▸ Saved entries:

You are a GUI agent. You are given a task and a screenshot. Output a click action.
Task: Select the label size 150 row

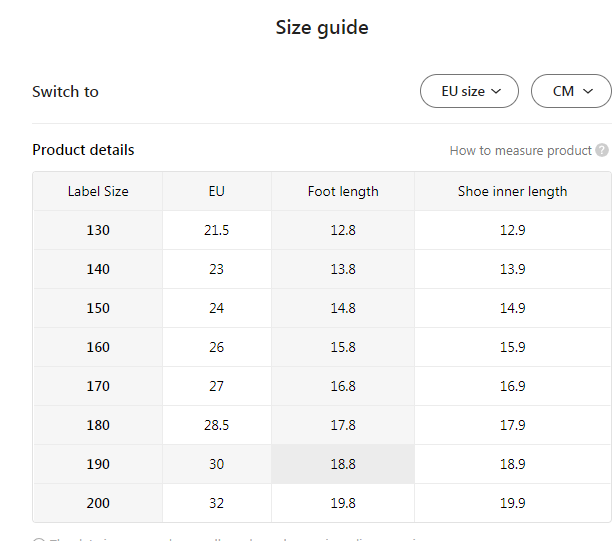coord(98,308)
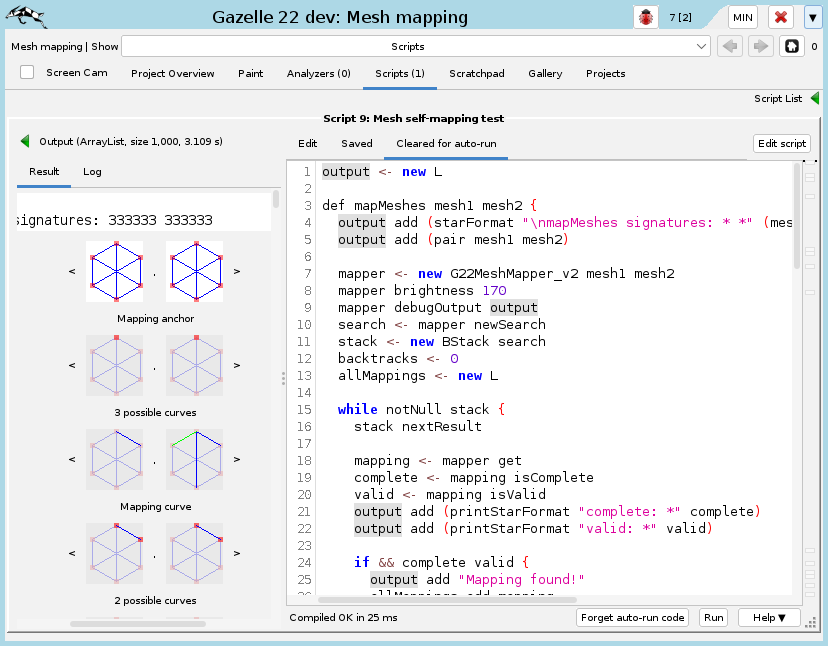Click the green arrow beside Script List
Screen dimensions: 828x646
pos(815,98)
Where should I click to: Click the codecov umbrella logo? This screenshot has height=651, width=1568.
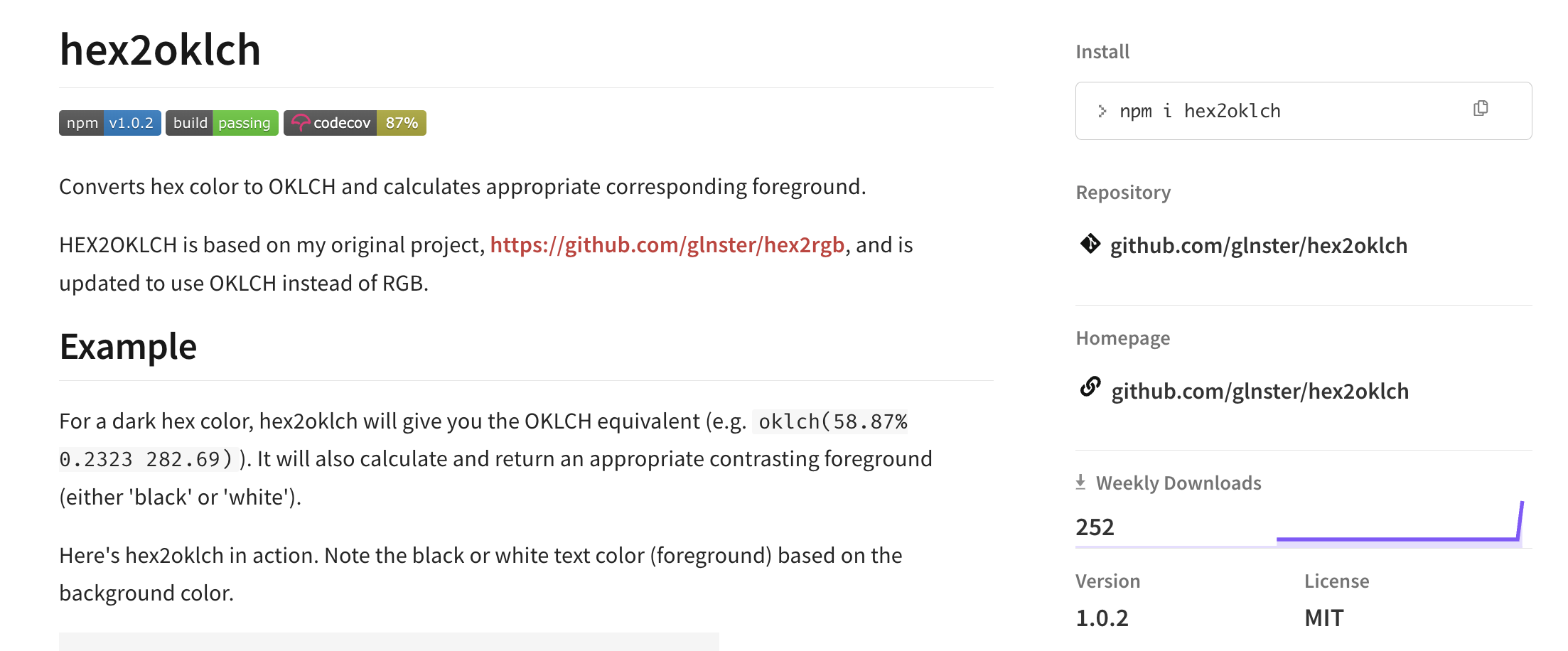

▸ What is being asked: Repeat the records word for word and drop any pictures.

▸ Result for this task:
You are a GUI agent. You are given a task and a screenshot. Output a click action.
Task: Select the label size 150 row

coord(98,308)
Click the green arrow beside Script List
Screen dimensions: 828x646
pos(815,98)
Where should I click to: Click the codecov umbrella logo? This screenshot has height=651, width=1568.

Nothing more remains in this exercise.